A good sign of a transparent ICO is when delivery promises are well articulated and explained to the investors so that they could be correctly measured. When your backers know how their invested resources are being used during the development of the project they have a good idea on how the team operates especially if their public GitHub repository reflects the progress made when reported to the investors or the public. Which bring us to the point of a transparent and frequent communication between the team and the backers with forum updates, newsletters and monthly reports on milestones etc., something that most projects tend to ignore these days.

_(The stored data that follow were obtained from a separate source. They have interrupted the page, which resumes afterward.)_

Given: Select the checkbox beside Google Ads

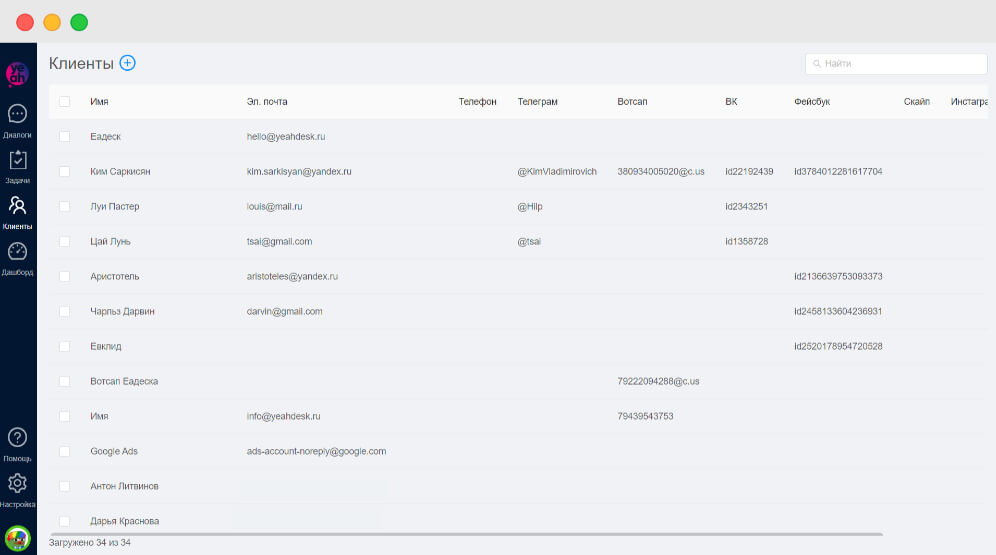Looking at the screenshot, I should [65, 452].
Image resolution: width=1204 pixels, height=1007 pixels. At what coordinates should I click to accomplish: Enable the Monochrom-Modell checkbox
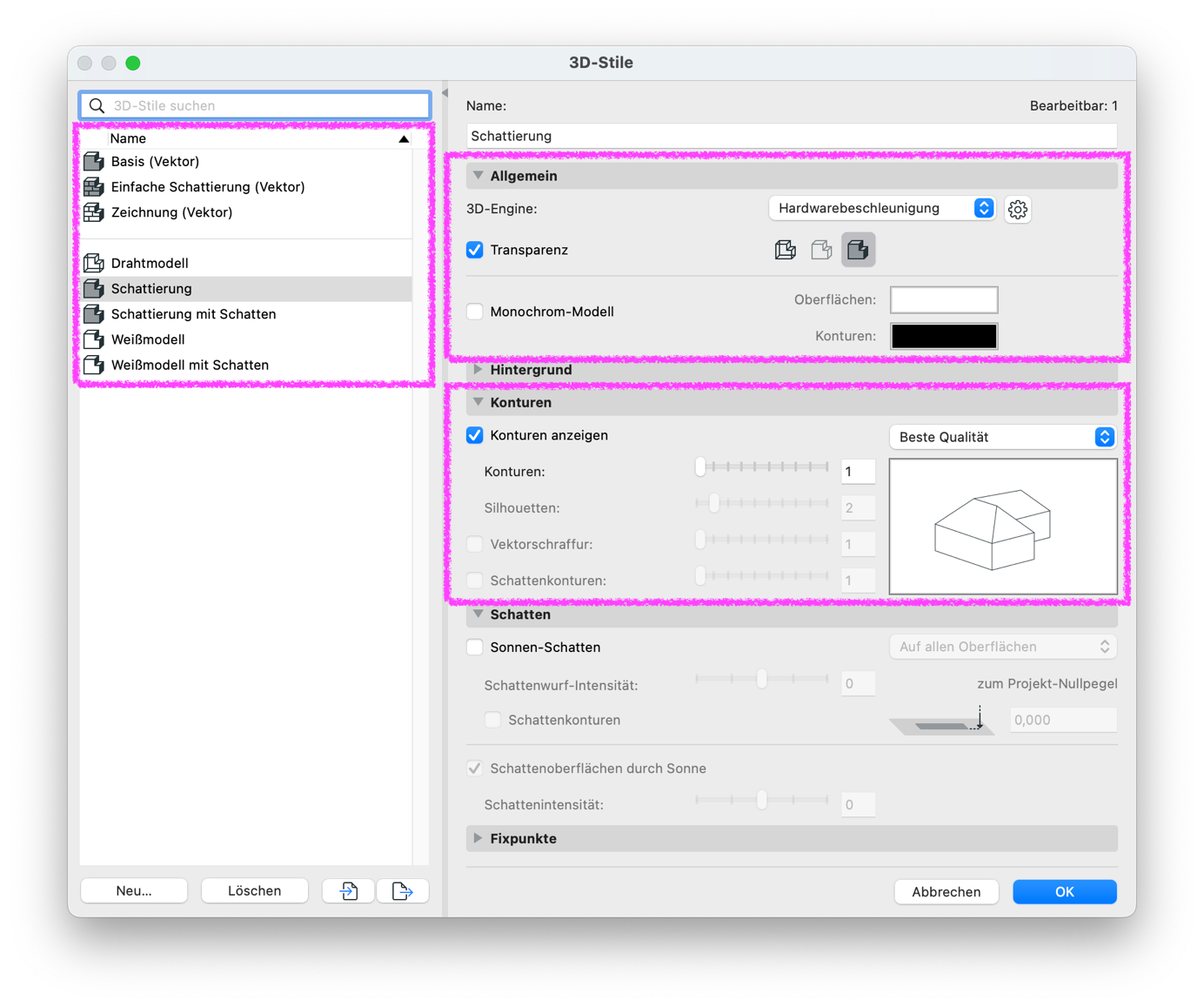pos(475,312)
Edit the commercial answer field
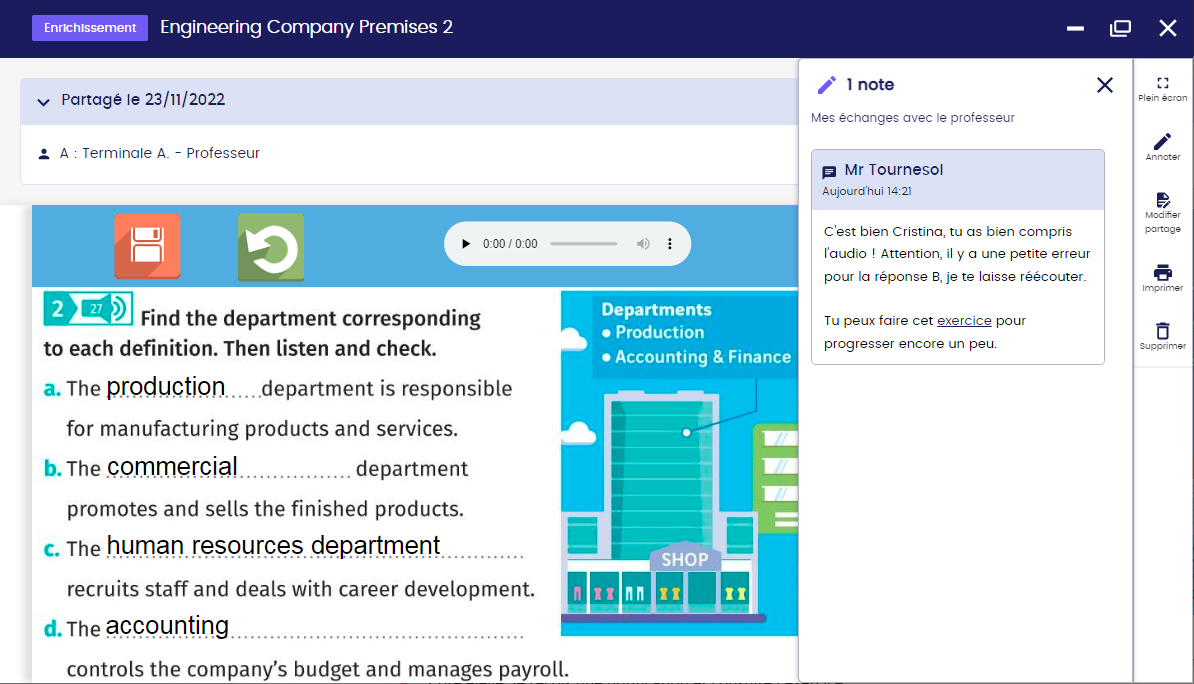Screen dimensions: 1194x684 pyautogui.click(x=173, y=467)
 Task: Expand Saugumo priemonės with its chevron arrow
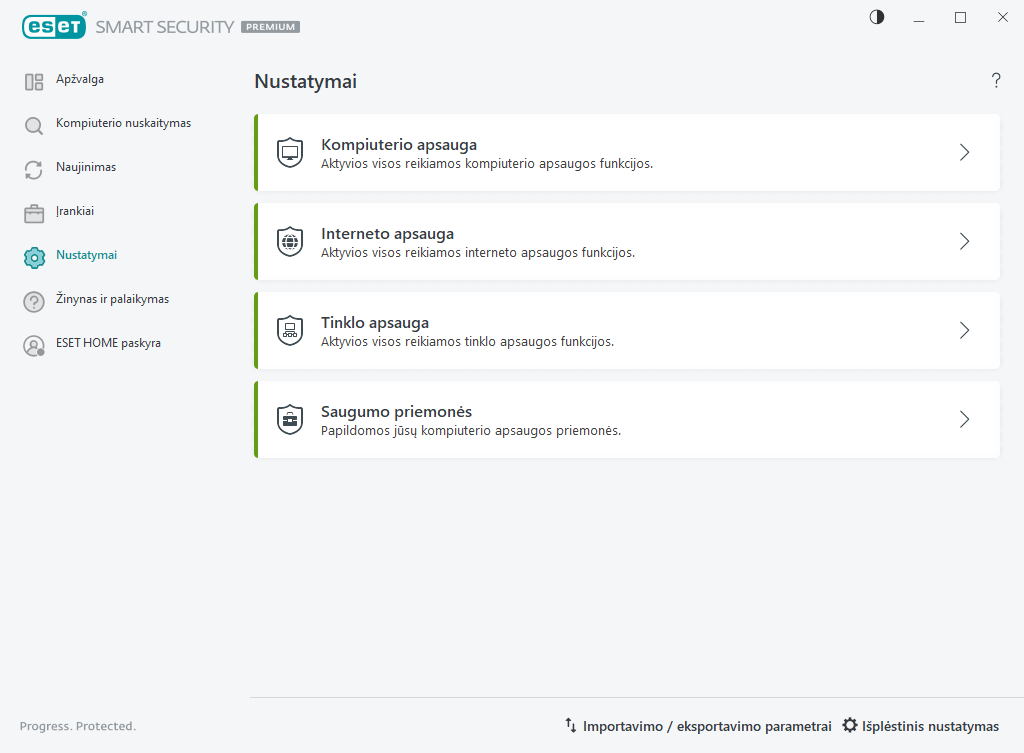tap(964, 420)
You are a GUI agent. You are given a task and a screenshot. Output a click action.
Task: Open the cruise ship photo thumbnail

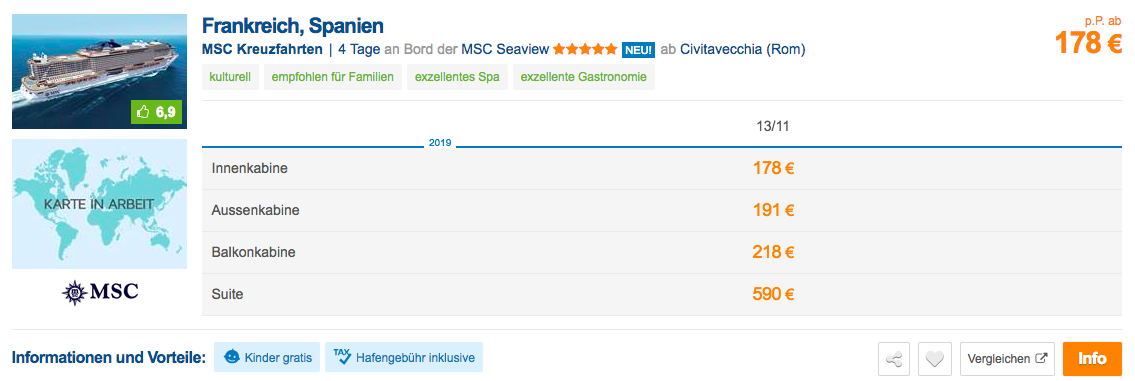[100, 72]
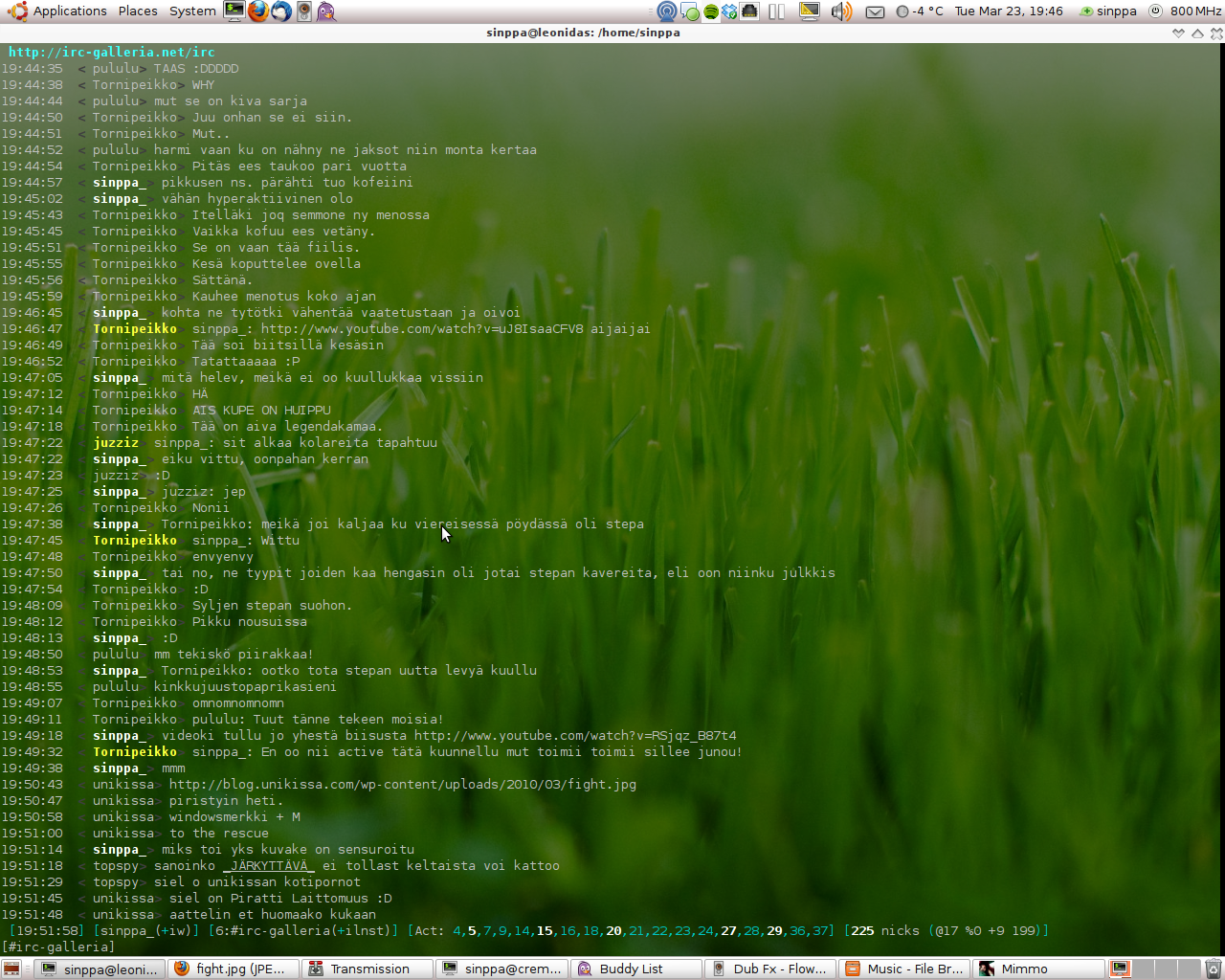Click the clock showing Tue Mar 23
This screenshot has width=1225, height=980.
(x=1008, y=11)
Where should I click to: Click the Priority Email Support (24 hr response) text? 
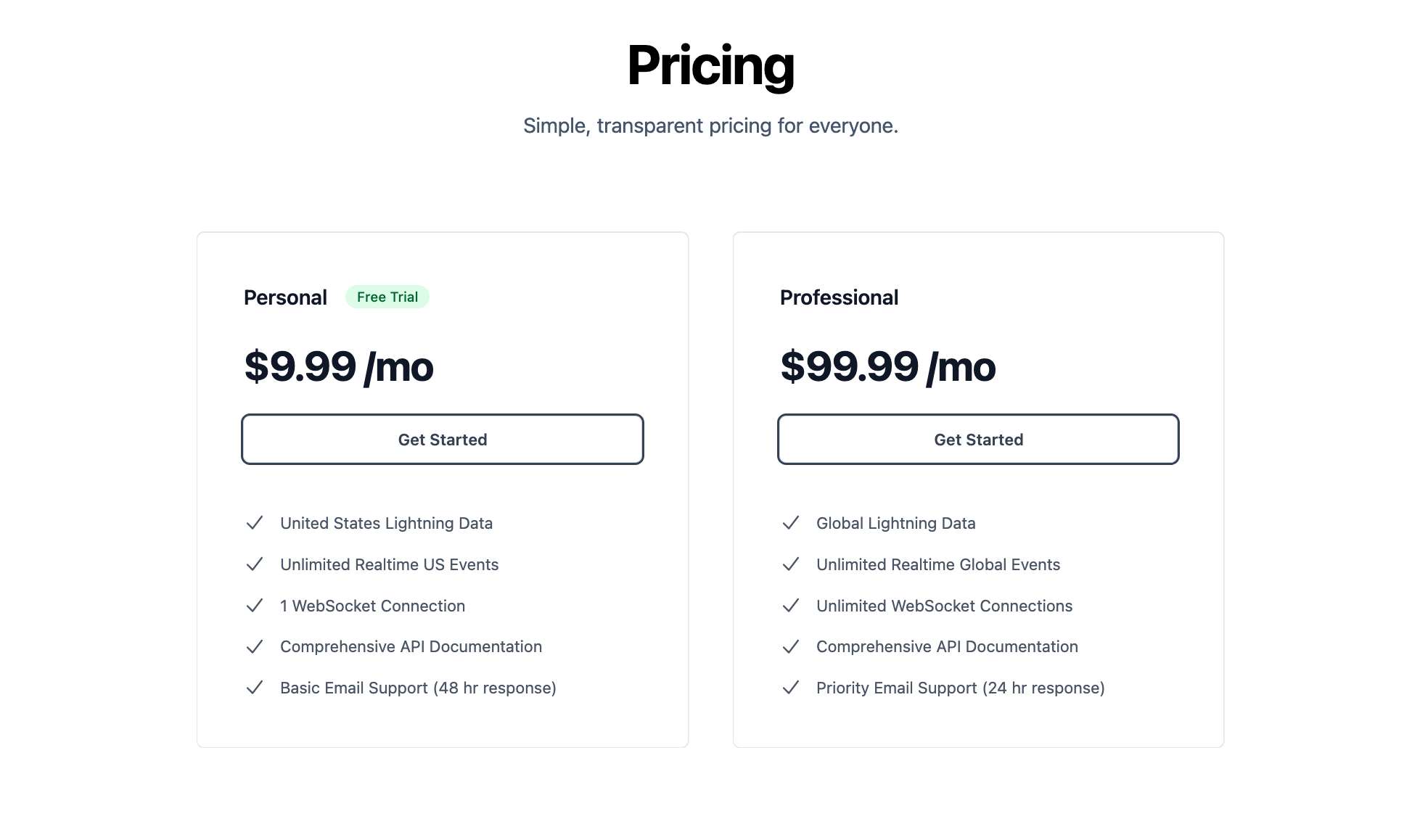coord(960,688)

Let's imagine a hypothetical situation where you launch an ICO, everything seems to be in check, a great team of professionals, a brilliantly planned marketing campaign and you even have a working prototype. All you need is to push the button and launch your campaign, getting as many investors interested as possible, but something goes wrong and there’s no incoming cryptocurrency although there was sufficient interest in your project. Now you hear rumors that people seemed to have invested hefty sums, yet you saw none of it so far on your wallets, only to find out that someone stole it. Seems like a nightmare doesn’t it? More like a scam and an elaborate one at that, as what happened is the project’s security integrity has been compromised or simply was overlooked before the start of the ICO and the project’s website has been cloned to a different domain, the wallets changed and now some hackers are getting your cryptocurrency.
This is just one of many potential security threats that can ruin an ICO. The problem is that an ICO doesn’t have to be a scam in order to become a part of one. Most, if not all, ICOs who neglect their security and don’t take the necessary measures to prevent such threats inevitably become the victims of a scam or a very aggressive provocation. It was estimated that at least 1 in 10 people have become victims of a scam because of poorly designed security measures or faulty codes with approximately $225 million in Ethereum stolen via various cybercrimes in 2017 alone! The above mentioned method of cloning a project’s website is just one of many ways the scammers get a hold of your cryptocurrency and with the constant threat of scams it is the investors themselves who most often fall prey to hackers and frauds who impersonate project members, create clone websites, social network pages etc.
These are just a few of the reasons why ICOs fail, but they are nonetheless essential and most common. There are plenty more details to discuss, especially for each ICO individually, but this will require a deeper dive into all the small nuances, like cryptoeconomics, product viability, time constraints, token velocity etc. We will discuss more in depth these subjects in the future. For now, we see a more mature ICO market that is rapidly growing and is making steps in the right direction by acknowledging its own mistakes and striving to find the right solutions.